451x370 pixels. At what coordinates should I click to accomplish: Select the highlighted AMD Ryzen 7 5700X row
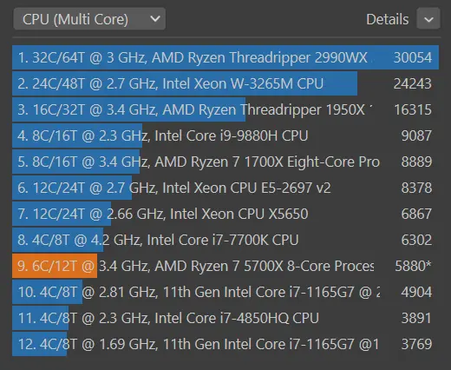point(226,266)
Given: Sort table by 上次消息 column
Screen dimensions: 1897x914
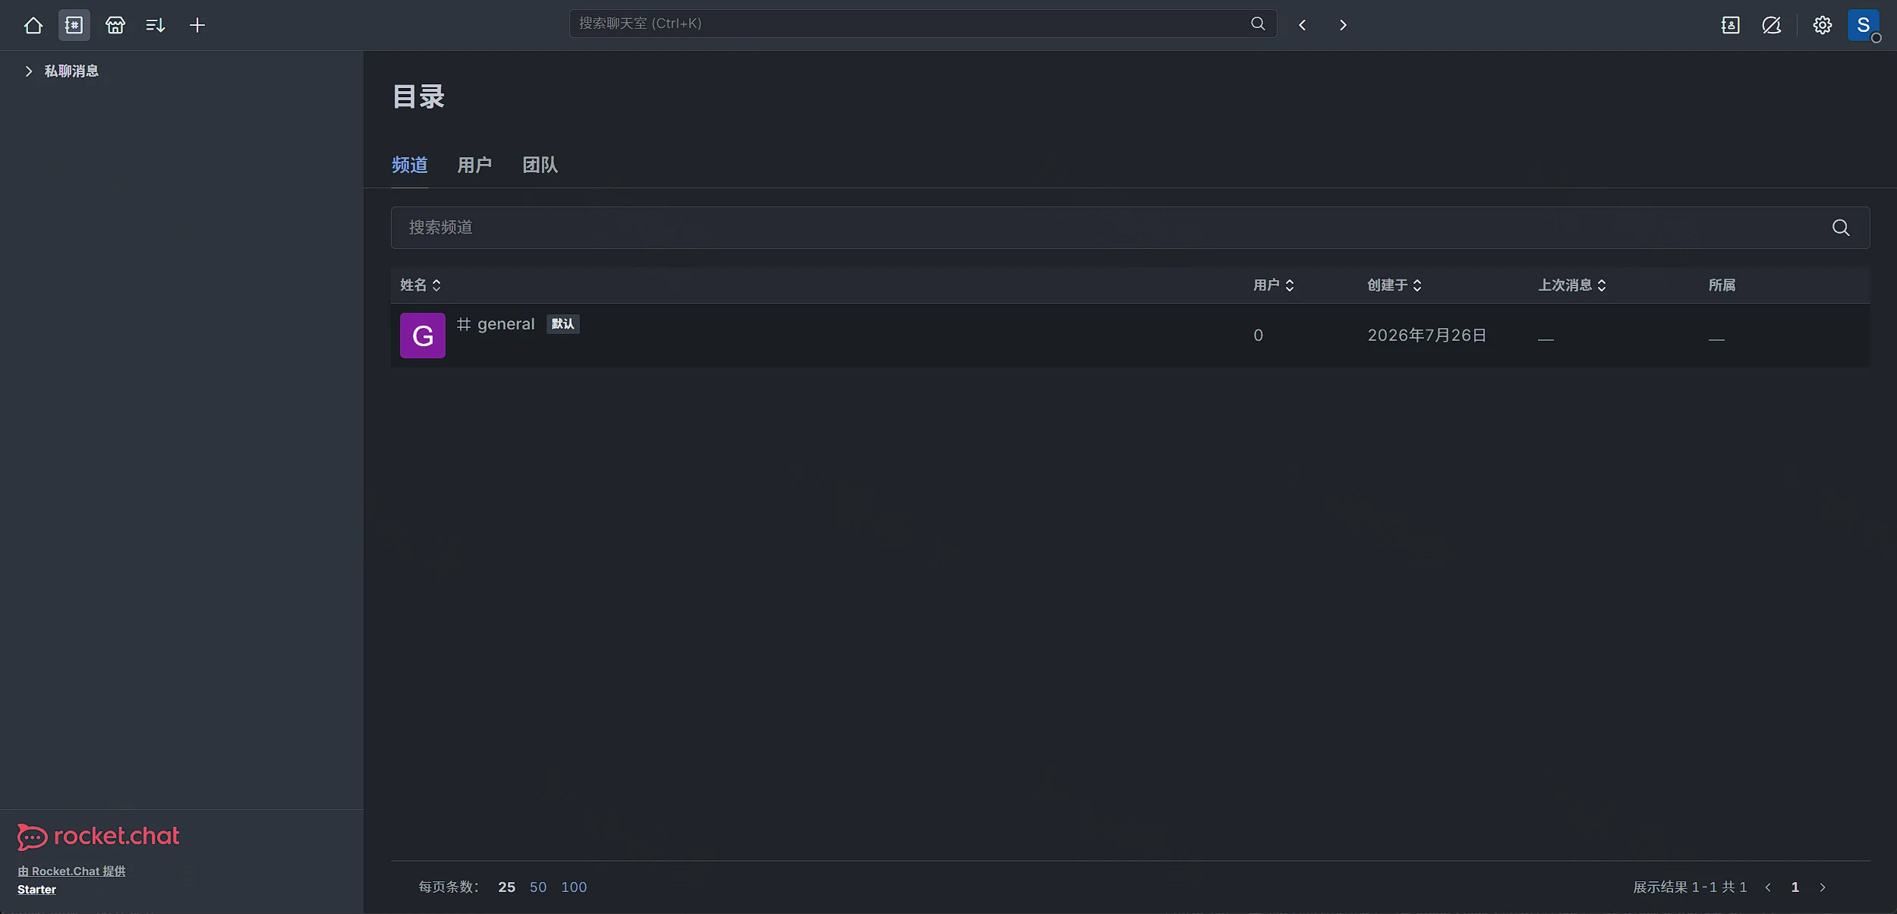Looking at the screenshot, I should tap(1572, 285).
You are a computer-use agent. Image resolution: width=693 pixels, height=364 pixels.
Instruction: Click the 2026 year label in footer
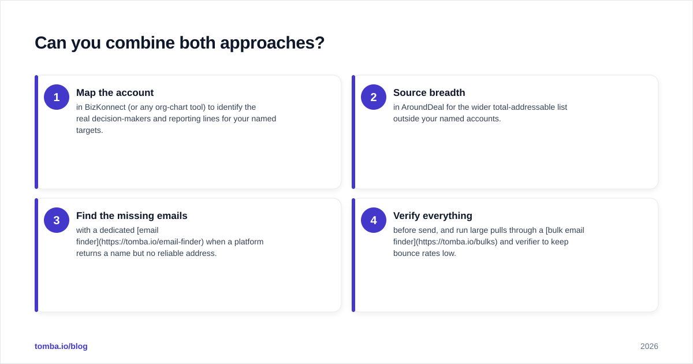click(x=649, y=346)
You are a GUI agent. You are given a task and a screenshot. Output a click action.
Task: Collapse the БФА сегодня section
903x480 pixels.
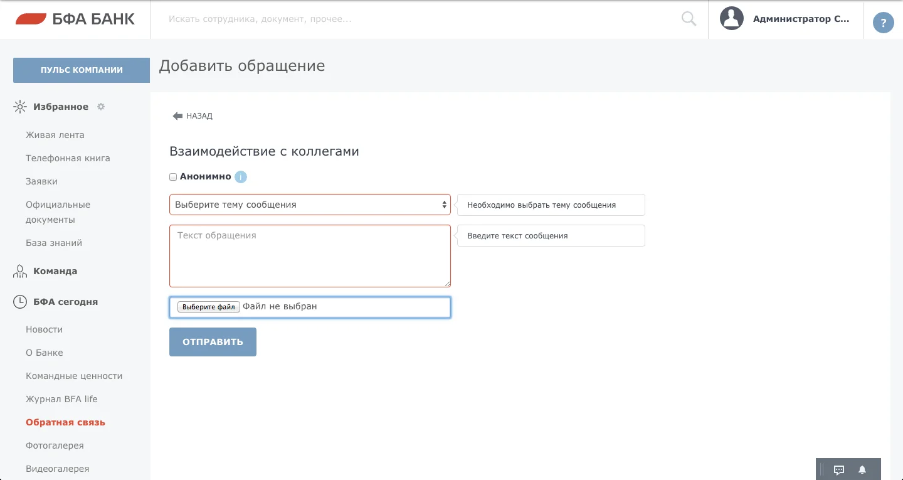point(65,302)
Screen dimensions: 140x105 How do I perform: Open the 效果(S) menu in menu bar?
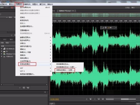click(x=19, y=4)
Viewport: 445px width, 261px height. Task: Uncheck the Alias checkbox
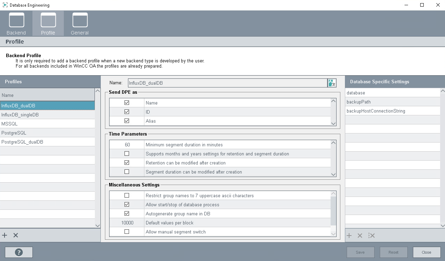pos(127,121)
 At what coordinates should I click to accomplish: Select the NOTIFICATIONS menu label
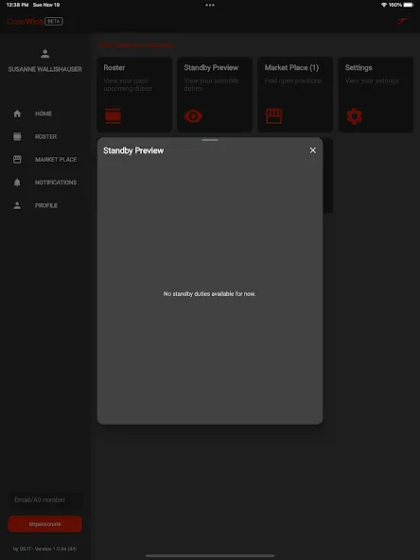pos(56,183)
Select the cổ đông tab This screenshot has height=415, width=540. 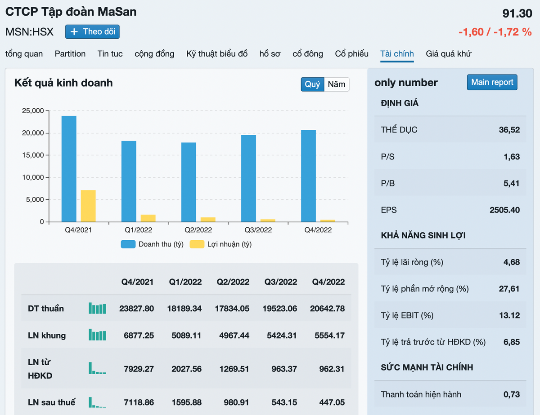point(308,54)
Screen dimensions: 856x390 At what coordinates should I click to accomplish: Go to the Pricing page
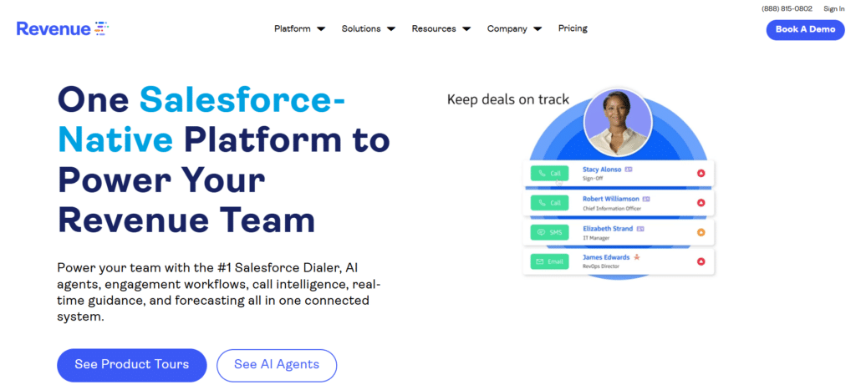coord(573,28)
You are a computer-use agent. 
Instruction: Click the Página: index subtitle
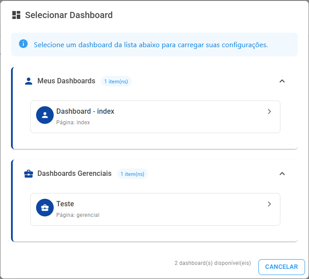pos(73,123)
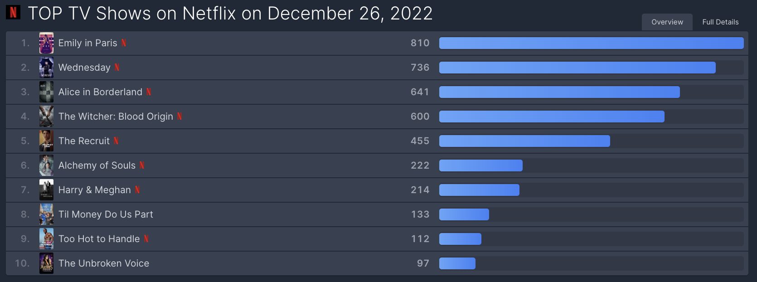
______________________________
## Task details:
Edit the lines from the first one up to and including the line with "click(x=649, y=346)", replacing "footer" with "bottom bar" and keeping everything else the same. Omit the pictures from your answer.

## Output:
451x370 pixels. At what coordinates should I click to accomplish: Select the highlighted AMD Ryzen 7 5700X row
point(226,266)
Given: Sort table by 上次消息 column
Screen dimensions: 1897x914
Looking at the screenshot, I should tap(1572, 285).
You are a computer-use agent. Image resolution: width=693 pixels, height=364 pixels.
Instruction: Click the 2026 year label in bottom bar
click(x=649, y=346)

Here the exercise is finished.